Many well-placed men worked to compromise West Germans’ understanding of their complicity in the Third Reich. Franz Josef Strauss, a veteran of the Wehrmacht in the ‘bloodlands’ of Eastern Europe who became Adenauer’s defence minister and later prime minister of Bavaria, thought that the ‘task of leaving the past behind us’ was best accomplished by defence deals with Israel. Ralf Vogel, who claimed that ‘the Uzi in the hand of the German soldier is better than any brochure against antisemitism,’ now seems an early exponent of this mode of leaving the past behind – what Eleonore Sterling, a survivor of the Shoah and Germany’s first female professor of political science, was by 1965 calling ‘a functional philosemitic attitude’ that replaces ‘a true act of understanding, repentance and future vigilance’. Frank Stern’s unsparing diagnosis in The Whitewashing of the Yellow Badge (1992) holds true today: German philosemitism, he wrote, is primarily a ‘political instrument’, used not only to ‘justify options in foreign policy’, but also ‘to evoke and project a moral stance in times when domestic tranquillity is threatened by antisemitic, anti-democratic and right-wing extremist phenomena’.

********

Problem set ::
**a.** In the passage on postwar German philosemitism, what book by Frank Stern is cited, and in what year did it appear?
**b.** Please carry on the passage about postwar German philosemitism, picking up after its final sentence.

Record extracts ::
********

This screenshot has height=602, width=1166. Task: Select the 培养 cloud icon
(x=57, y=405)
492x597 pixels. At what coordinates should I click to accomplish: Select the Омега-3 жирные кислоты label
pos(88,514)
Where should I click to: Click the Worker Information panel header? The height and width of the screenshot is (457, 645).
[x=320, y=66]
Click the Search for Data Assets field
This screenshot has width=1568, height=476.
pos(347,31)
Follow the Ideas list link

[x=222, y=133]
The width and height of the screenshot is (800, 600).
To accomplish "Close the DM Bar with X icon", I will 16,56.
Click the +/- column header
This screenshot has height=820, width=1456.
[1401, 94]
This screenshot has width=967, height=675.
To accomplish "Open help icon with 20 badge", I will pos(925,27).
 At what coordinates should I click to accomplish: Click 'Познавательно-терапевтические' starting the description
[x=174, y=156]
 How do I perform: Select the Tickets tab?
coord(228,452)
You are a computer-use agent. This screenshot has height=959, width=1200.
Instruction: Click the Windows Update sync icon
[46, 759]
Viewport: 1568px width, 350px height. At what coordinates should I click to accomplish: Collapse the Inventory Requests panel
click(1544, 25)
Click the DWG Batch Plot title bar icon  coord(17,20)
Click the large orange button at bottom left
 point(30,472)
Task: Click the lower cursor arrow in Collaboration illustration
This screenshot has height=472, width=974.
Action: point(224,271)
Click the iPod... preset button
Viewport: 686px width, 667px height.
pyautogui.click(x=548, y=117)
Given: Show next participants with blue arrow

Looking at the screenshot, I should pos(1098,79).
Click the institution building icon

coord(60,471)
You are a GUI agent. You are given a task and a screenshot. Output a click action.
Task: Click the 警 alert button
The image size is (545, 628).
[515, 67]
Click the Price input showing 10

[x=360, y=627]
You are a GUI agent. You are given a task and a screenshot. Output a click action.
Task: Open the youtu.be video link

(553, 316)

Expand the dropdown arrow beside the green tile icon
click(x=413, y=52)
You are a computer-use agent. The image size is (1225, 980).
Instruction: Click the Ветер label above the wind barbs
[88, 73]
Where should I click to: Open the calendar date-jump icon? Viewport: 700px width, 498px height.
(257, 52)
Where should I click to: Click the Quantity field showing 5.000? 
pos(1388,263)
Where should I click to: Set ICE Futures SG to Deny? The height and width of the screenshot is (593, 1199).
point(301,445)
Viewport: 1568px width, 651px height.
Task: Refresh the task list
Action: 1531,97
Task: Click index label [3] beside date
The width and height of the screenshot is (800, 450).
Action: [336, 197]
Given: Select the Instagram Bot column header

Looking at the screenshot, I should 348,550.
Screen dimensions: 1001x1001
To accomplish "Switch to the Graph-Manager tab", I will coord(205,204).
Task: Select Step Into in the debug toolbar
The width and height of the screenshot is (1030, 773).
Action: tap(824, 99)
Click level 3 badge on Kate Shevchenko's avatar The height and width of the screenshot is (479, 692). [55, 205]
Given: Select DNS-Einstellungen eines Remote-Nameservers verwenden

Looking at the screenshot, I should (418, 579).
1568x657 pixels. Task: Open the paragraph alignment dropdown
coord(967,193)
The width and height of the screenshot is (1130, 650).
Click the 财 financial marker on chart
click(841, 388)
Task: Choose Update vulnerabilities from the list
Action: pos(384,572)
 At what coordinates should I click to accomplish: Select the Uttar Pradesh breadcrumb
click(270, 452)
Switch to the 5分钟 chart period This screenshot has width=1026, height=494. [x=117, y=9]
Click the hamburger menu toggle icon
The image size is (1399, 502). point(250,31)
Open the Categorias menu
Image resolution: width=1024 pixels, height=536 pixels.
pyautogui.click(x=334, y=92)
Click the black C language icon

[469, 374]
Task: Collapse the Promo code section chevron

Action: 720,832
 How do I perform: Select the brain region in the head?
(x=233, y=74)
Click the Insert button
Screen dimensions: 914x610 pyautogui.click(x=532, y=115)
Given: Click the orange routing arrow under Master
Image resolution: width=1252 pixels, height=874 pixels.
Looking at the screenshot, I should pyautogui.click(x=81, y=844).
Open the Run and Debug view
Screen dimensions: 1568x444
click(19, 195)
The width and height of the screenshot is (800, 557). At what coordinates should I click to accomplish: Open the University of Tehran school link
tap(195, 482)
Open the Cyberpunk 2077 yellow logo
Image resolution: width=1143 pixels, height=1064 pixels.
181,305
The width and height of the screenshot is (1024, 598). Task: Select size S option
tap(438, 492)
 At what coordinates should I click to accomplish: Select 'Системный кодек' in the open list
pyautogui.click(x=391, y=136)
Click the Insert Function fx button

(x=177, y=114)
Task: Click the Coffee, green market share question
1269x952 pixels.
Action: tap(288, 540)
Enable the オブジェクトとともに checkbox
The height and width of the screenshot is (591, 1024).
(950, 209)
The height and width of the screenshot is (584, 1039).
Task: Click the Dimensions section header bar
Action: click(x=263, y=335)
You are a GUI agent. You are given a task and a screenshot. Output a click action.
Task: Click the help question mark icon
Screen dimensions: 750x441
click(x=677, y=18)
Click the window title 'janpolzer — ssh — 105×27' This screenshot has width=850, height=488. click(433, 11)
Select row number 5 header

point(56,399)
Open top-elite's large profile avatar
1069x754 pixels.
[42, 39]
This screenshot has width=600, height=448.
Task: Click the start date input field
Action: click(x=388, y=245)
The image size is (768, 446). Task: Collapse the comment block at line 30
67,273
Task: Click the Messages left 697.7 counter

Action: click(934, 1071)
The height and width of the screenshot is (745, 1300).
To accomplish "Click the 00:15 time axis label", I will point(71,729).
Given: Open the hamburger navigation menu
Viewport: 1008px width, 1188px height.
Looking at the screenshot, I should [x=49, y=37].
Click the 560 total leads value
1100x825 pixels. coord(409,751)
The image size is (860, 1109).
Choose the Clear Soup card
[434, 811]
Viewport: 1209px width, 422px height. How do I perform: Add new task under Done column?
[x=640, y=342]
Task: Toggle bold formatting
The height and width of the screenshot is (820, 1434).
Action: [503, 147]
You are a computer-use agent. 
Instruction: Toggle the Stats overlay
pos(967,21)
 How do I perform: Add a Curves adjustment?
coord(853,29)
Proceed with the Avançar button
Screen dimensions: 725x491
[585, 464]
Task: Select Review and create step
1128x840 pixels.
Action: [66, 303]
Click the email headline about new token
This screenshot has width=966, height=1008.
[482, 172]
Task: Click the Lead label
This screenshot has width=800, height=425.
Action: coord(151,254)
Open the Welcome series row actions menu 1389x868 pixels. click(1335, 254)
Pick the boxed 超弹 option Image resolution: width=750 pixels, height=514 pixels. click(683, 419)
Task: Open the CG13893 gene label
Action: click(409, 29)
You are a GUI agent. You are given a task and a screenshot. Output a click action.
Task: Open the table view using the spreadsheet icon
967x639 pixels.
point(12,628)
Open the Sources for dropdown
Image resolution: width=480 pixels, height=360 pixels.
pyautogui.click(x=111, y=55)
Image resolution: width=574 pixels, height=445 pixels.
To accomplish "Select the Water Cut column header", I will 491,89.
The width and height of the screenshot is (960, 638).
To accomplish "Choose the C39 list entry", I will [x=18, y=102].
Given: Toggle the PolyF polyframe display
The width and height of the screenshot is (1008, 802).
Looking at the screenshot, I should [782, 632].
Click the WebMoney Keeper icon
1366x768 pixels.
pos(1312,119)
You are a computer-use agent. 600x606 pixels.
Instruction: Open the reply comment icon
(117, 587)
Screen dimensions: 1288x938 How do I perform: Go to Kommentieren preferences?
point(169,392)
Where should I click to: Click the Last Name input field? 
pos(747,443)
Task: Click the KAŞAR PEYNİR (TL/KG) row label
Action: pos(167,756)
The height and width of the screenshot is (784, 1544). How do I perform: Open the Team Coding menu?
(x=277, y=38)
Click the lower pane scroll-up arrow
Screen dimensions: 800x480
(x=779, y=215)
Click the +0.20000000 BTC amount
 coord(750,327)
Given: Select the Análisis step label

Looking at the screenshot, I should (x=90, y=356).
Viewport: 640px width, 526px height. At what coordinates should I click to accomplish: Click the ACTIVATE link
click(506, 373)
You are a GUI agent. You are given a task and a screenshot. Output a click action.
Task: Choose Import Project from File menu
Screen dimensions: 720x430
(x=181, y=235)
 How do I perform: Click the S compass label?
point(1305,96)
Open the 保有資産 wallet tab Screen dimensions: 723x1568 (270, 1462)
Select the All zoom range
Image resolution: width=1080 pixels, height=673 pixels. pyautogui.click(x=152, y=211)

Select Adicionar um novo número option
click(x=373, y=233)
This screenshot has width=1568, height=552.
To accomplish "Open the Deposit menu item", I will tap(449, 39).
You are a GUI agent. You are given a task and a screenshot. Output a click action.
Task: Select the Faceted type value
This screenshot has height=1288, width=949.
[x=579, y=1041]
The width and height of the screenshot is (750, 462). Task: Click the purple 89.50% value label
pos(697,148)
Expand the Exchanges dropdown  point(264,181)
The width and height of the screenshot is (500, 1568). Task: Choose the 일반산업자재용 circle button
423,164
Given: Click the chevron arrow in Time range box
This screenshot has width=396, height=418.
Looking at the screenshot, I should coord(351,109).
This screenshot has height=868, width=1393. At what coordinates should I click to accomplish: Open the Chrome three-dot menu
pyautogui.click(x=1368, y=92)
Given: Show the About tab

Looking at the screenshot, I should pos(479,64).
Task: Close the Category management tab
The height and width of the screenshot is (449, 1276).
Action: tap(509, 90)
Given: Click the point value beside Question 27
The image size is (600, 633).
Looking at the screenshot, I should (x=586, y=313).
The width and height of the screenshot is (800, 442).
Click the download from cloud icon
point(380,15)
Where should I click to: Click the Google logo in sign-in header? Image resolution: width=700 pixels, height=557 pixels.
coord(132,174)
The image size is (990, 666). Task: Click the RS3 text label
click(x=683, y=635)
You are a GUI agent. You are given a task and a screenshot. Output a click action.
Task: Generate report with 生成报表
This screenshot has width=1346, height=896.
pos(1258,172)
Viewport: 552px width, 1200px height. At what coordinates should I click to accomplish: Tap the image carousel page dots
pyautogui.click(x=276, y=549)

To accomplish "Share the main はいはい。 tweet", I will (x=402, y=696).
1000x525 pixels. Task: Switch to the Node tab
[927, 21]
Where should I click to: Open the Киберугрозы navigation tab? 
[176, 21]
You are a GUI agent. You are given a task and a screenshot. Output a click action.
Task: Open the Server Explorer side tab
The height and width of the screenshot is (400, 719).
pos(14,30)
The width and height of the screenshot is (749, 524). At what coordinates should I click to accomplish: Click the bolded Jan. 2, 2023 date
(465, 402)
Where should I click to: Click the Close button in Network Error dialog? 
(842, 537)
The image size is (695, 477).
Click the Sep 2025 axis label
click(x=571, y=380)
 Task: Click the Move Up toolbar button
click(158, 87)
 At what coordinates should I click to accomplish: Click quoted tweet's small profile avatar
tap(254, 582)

********

Answers to the exercises ::
**a.** The Whitewashing of the Yellow Badge, published in 1992.

**b.**
This is not the first time invocations of Staatsräson have been used to conceal democratic deformations. In 2021, for example, while pursuing defence deals with Israel, Germany challenged the right of the International Criminal Court to investigate war crimes in the Occupied Territories. In mid-December, with twenty thousand Palestinians massacred and epidemics threatening the millions displaced, Die Welt was still claiming that ‘Free Palestine is the new Heil Hitler.’ German leaders continue to block joint European calls for a ceasefire. Weizman may seem to exaggerate when he says that ‘German nationalism has begun to be rehabilitated and revivified under the auspices of German support for Israeli nationalism.’ But the only European society that tried to learn from its vicious past is clearly struggling to remember its main lesson. German politicians and opinion-makers are not only failing to meet their national responsibility to Israel by extending unconditional solidarity to Netanyahu, Smotrich, Gallant and Ben Gvir. As völkisch-authoritarian racism surges at home, the German authorities risk failing in their responsibility to the rest of the world: never again to become complicit in murderous ethnonationalism.